- [GIVEN DATA]
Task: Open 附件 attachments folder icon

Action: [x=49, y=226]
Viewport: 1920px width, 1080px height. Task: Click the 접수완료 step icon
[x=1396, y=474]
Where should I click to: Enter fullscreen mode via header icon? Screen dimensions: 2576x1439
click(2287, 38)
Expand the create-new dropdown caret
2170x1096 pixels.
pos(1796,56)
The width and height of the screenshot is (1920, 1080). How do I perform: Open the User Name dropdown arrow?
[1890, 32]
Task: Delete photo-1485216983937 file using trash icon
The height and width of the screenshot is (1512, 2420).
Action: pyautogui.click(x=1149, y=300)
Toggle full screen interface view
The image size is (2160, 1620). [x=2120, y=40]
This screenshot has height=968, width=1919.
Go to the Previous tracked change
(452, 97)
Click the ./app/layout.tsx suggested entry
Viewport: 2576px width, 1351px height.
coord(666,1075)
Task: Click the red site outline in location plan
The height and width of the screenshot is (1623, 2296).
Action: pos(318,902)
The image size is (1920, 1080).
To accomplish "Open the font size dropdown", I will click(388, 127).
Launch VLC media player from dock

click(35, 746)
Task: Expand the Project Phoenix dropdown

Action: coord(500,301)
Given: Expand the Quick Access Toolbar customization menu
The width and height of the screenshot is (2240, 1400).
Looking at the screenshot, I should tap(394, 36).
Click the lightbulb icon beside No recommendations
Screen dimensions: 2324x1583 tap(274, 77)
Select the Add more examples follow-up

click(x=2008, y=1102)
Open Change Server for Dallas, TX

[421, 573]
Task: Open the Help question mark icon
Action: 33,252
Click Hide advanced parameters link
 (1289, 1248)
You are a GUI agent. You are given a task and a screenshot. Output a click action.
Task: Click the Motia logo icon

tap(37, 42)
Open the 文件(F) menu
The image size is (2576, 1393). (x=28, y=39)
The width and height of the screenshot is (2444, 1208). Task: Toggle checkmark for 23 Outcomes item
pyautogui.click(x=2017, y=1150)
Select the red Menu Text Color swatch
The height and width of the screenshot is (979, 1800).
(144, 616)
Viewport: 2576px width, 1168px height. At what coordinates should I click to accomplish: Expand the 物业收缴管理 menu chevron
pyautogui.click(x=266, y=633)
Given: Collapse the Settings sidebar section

- [ABOUT THIS EXERCISE]
Please output every line shown above exactly.

- [EXERCISE OUTPUT]
Task: Open 附件 attachments folder icon

Action: [x=49, y=226]
Viewport: 1920px width, 1080px height. Task: Click the 접수완료 step icon
[x=1396, y=474]
Where should I click to: Enter fullscreen mode via header icon? Screen dimensions: 2576x1439
click(2287, 38)
Expand the create-new dropdown caret
2170x1096 pixels.
pos(1796,56)
The width and height of the screenshot is (1920, 1080). How do I perform: Open the User Name dropdown arrow?
[1890, 32]
Task: Delete photo-1485216983937 file using trash icon
The height and width of the screenshot is (1512, 2420).
Action: pyautogui.click(x=1149, y=300)
Toggle full screen interface view
The image size is (2160, 1620). [x=2120, y=40]
This screenshot has height=968, width=1919.
Go to the Previous tracked change
(452, 97)
Click the ./app/layout.tsx suggested entry
Viewport: 2576px width, 1351px height.
coord(666,1075)
Task: Click the red site outline in location plan
The height and width of the screenshot is (1623, 2296).
Action: pos(318,902)
The image size is (1920, 1080).
To accomplish "Open the font size dropdown", I will click(388, 127).
Launch VLC media player from dock

click(35, 746)
Task: Expand the Project Phoenix dropdown

Action: coord(500,301)
Given: Expand the Quick Access Toolbar customization menu
The width and height of the screenshot is (2240, 1400).
Looking at the screenshot, I should tap(394, 36).
Click the lightbulb icon beside No recommendations
Screen dimensions: 2324x1583 tap(274, 77)
Select the Add more examples follow-up

click(x=2008, y=1102)
Open Change Server for Dallas, TX

[421, 573]
Task: Open the Help question mark icon
Action: 33,252
Click Hide advanced parameters link
 (1289, 1248)
You are a GUI agent. You are given a task and a screenshot. Output a click action.
Task: Click the Motia logo icon

tap(37, 42)
Open the 文件(F) menu
The image size is (2576, 1393). (x=28, y=39)
The width and height of the screenshot is (2444, 1208). Task: Toggle checkmark for 23 Outcomes item
pyautogui.click(x=2017, y=1150)
Select the red Menu Text Color swatch
The height and width of the screenshot is (979, 1800).
(144, 616)
Viewport: 2576px width, 1168px height. At what coordinates should I click to accomplish: Expand the 物业收缴管理 menu chevron
pyautogui.click(x=266, y=633)
Given: Collapse the Settings sidebar section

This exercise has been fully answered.